Four generations of Blumes have lived inside it. Four generations of scholars, mystics, and obsessives who believed that the universe contained secrets worth a lifetime of pursuit. The library alone holds archives that have never been catalogued. The makerspace — two stories of equipment, LED screens, holographic projection, 3D printers — was built by Albert Blume for a son he was determined would have every tool the next chapter of the family's work might require.
The windows are bulletproof. The foundation is reinforced. The walls are thick enough to hold a century of secrets without strain.
From the water it looks like a fortress. From inside it looks like a home. From the outside in coastal mist it looks like almost nothing at all — which was always exactly the point.
Right now a twelve year old boy lives there with one housekeeper, a fortune he doesn't fully understand, and a Book that has already changed everything.
The estate is waiting to see what happens next.
So is everything else.

MT. SALISH
Don't let it fool you.
Mt. Salish sits west of Seattle on the edge of the Salish Sea — small enough to feel intimate, wealthy enough to feel effortless, and carefully curated enough that the effort never shows. The kind of town where the coffee shop looks rustic but the beans are imported from three different continents. Where the farmers market sells vegetables grown by people with advanced degrees in sustainable agriculture. Where the school is technically public but the PTA budget would make a private institution envious.
It is, in the most precise possible sense, a town that works very hard to appear as though it does not work at all.
The Blume family has lived here since 1942 — which in Mt.

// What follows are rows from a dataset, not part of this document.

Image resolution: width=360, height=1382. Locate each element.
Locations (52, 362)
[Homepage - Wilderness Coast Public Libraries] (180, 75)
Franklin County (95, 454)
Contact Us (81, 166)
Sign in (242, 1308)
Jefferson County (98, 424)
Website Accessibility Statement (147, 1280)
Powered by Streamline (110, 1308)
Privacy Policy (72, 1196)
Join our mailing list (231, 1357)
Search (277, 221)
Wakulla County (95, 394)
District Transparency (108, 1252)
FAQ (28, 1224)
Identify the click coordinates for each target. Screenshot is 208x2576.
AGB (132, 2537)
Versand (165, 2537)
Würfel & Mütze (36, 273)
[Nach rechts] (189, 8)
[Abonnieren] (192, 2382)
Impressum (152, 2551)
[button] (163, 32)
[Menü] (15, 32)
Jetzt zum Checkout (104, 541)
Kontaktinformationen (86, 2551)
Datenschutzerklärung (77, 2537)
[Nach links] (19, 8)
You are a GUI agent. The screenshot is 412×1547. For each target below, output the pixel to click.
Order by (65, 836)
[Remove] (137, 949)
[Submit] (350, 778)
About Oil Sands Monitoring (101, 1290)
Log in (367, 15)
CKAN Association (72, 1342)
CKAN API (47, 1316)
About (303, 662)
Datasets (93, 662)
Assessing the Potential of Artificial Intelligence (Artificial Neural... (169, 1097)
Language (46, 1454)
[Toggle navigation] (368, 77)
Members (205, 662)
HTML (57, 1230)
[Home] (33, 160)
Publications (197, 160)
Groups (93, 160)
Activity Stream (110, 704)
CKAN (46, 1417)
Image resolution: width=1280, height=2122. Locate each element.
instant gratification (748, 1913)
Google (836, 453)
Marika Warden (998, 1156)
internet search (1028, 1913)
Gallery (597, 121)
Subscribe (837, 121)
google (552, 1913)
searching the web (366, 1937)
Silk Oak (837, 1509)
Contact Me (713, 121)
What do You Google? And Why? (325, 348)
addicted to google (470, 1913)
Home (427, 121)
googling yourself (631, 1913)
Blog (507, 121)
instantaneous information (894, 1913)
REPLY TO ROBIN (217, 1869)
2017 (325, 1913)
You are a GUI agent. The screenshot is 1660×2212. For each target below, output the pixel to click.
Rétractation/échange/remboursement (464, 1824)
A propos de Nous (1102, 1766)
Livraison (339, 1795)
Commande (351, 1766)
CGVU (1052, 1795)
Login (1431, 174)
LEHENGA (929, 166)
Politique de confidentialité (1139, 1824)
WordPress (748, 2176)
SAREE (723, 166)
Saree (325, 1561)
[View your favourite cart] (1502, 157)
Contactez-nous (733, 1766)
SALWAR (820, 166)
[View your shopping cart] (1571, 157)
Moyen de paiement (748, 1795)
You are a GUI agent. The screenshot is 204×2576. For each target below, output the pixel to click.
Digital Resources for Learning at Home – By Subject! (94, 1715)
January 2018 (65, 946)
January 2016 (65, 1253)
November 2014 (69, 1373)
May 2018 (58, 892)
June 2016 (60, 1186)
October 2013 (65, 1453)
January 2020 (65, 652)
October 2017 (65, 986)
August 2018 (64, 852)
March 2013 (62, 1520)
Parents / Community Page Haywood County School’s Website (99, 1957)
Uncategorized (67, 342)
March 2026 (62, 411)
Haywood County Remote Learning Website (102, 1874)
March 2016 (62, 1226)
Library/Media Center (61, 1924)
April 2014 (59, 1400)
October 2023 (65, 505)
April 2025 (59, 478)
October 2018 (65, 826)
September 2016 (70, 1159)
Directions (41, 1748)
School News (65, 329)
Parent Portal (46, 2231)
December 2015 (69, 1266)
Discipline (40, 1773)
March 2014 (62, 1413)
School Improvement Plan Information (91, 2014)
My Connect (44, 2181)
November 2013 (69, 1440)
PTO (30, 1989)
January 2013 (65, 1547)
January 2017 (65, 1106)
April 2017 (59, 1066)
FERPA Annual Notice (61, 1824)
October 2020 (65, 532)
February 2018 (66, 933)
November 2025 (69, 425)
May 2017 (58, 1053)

Salish terms makes them practically founding members, despite the fact that Charles Albert Blume II arrived as a reclusive scholar with no interest in the social fabric of the place and never changed that position for the remaining seventy-three years of his life. The town accommodated this. Old money in Mt. Salish is given a wide and respectful berth.
Aristotle Blume attends Mt. Salish Middle School. He rides in Uber Black cars because Mrs. Grey doesn't drive and the estate is up a private road through dense evergreens past stone pillars that mark the boundary of a property most of his classmates have never seen from the inside.
His friends Ollie and Abbie biked through a storm to reach him on Christmas Eve.
In Mt. Salish, that kind of loyalty is quietly noted and never mentioned.
Which is, come to think of it, exactly how the town handles everything that matters.